### WORK TO COMPLETE
Copy the data word for word, starting with the line containing "Click the magnifier" and continuing through the end of the data, including both ends. Leave the pictures out of your output.

### DATA
>> BEGIN
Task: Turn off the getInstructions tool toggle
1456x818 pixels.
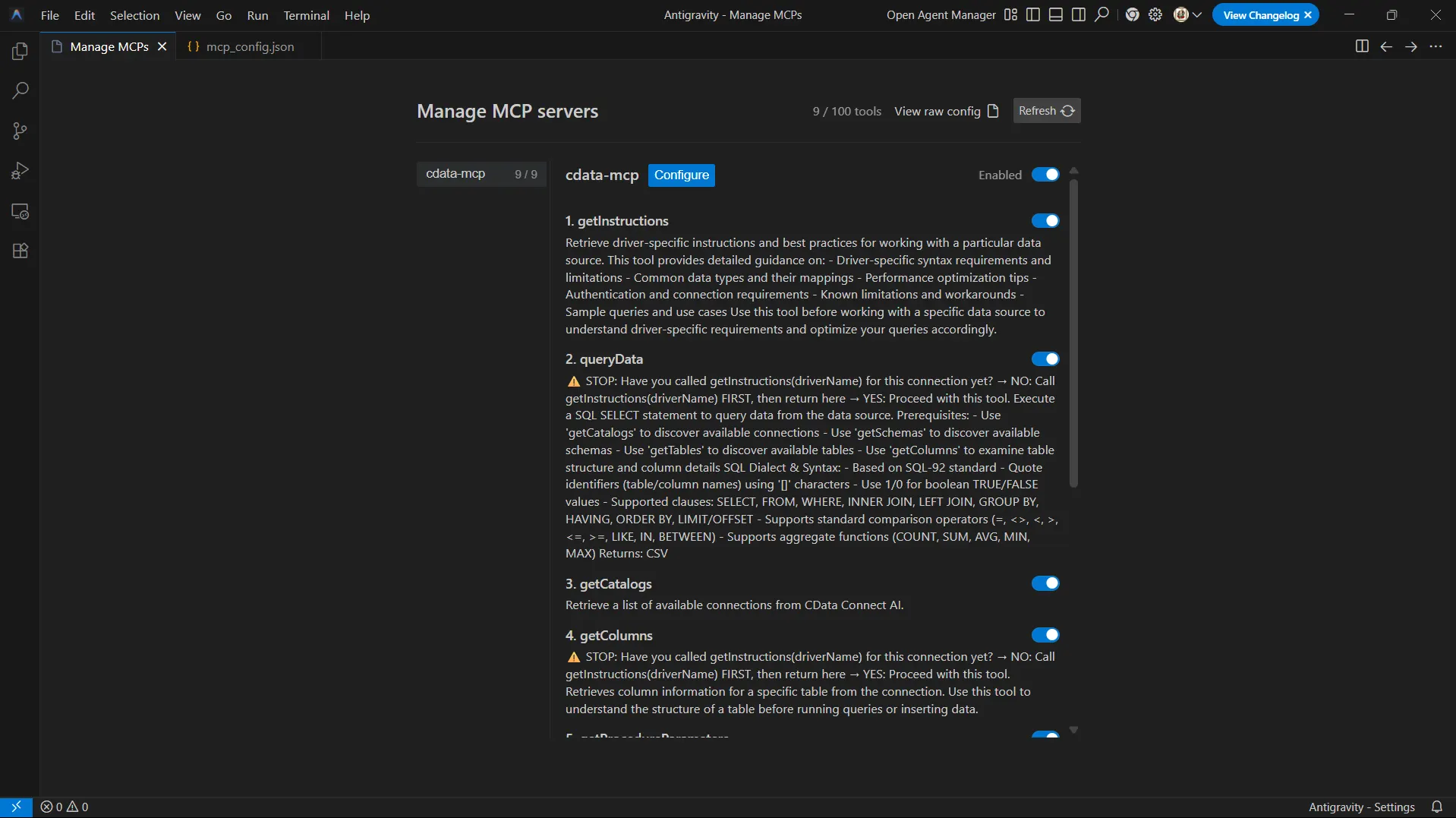Action: tap(1045, 221)
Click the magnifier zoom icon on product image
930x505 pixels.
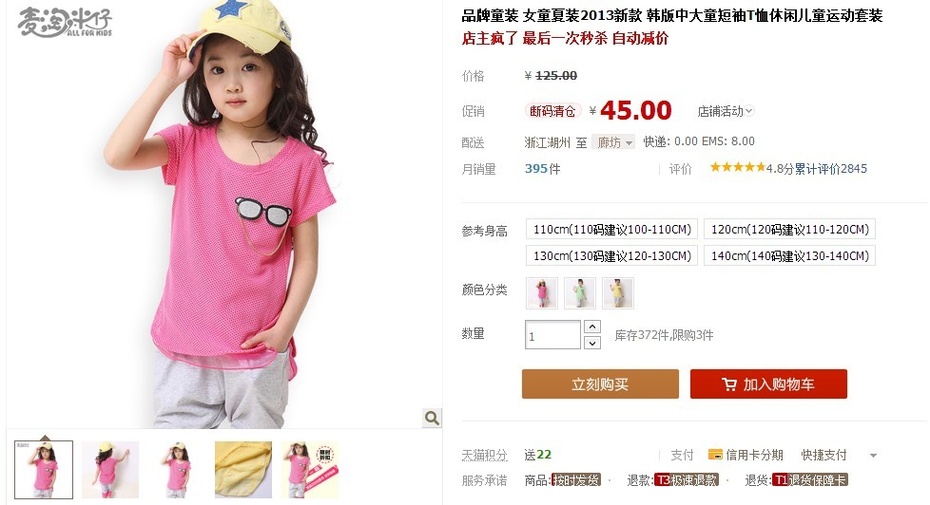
>> END
### RESPONSE FOR THIS EXERCISE
Click the magnifier zoom icon on product image
930x505 pixels.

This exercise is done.